Excerpted text —
-- Opening Marker --
We realized that we needed lots of physical space for our 19 students and began to take advantage of the natural resource right outside our doors—the campus as classroom. But children naturally want to be close to each other, even when outdoors, so we introduced language and physical markers as gentle reminders. Doing and saying “Starfish” became a new staple of our daily routine: the children put their arms out and make adjustments if they are too close to a friend.
Social emotional learning continued to be a key component to preschool and overall school readiness, and this was tricky: we had the added layer of not being able to see half of each other's faces. Instead, we focused on the expressions in the eyes and body language, and the children adapted and continued to practice kindness, inclusion, and self-regulation.
Rather than focusing on our limitations, we made this a year of possibilities. We love the term “possibilities” because it emphasizes what is potential, surprising, mysterious, unknown, new, and original rather than something that is expected and previously defined. Many things are literally possible; everything else is possible in the realm of imagination. When we think of “possibilities,” it connotes hope, surprise, optimism, and tolerance for new views and perspectives. We use the word to encourage inventions, explore forms of expression, and to tell stories, entertain, experiment, discover, and solve problems. We believe in the possibilities and potentials of every single child.
-- Closing Marker --
Written task 1 — In the excerpt about the preschool year, what do the children do when they say "Starfish"?

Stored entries
-- Opening Marker --
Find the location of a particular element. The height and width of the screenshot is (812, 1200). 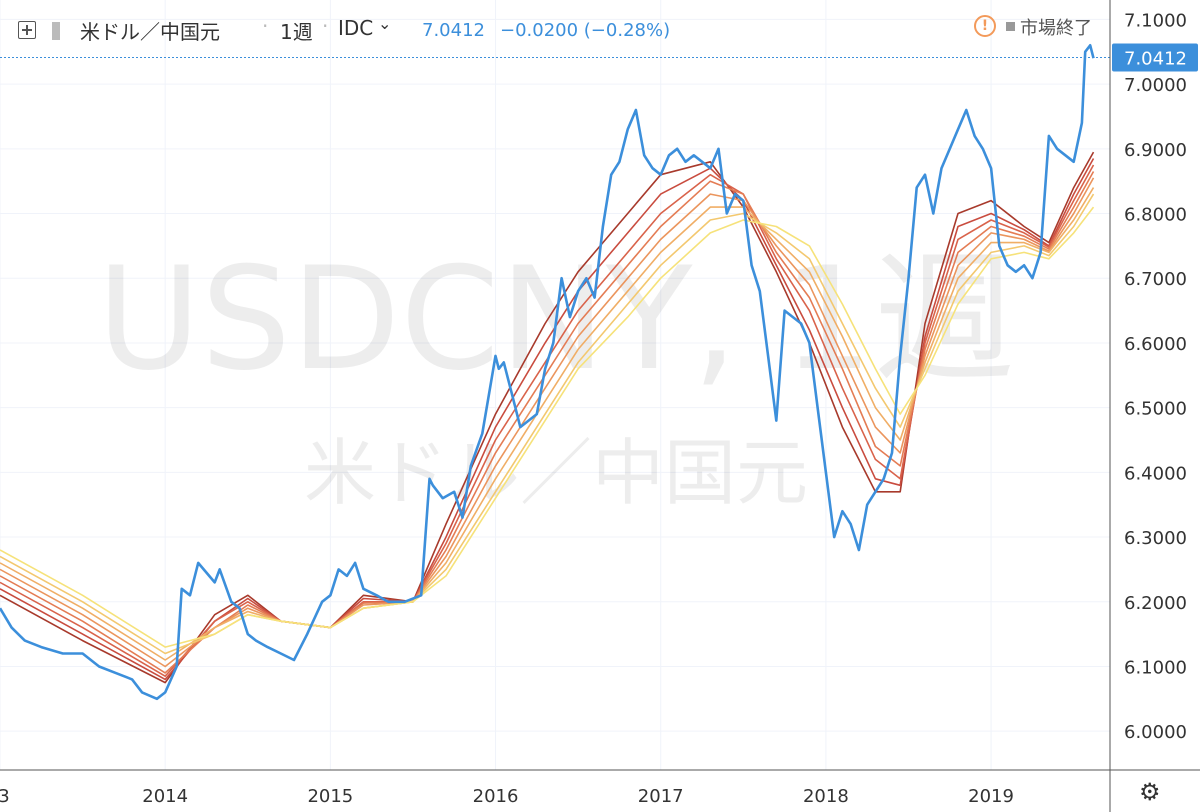

last-price-value: 7.0412 is located at coordinates (454, 30).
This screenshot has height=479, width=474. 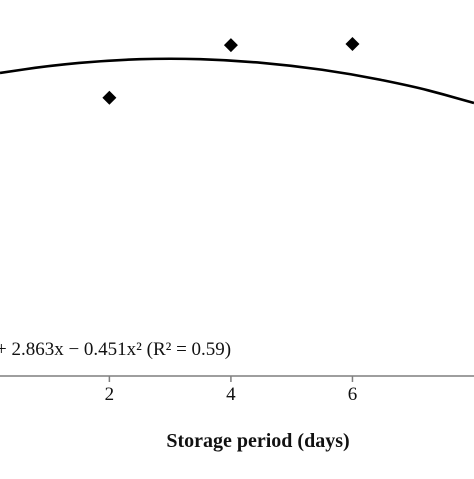 What do you see at coordinates (116, 350) in the screenshot?
I see `equation-annotation: + 2.863x − 0.451x² (R² = 0.59)` at bounding box center [116, 350].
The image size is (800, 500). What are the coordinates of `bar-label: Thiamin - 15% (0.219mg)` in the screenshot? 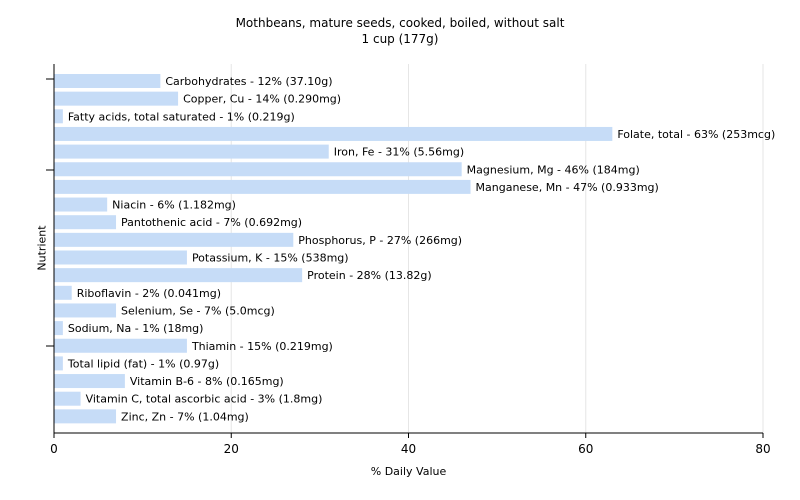 It's located at (262, 346).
-- Closing Marker --
Written task 2 — Rewrite the entries from the start through the line containing "last-price-value: 7.0412 is", changing "particular" to "specific" and keeping everything else the same. Omit the pictures.

Exercise output 1 — They put their arms out and make adjustments if they are too close to a friend.

Exercise output 2 —
Find the location of a specific element. The height and width of the screenshot is (812, 1200). 

last-price-value: 7.0412 is located at coordinates (454, 30).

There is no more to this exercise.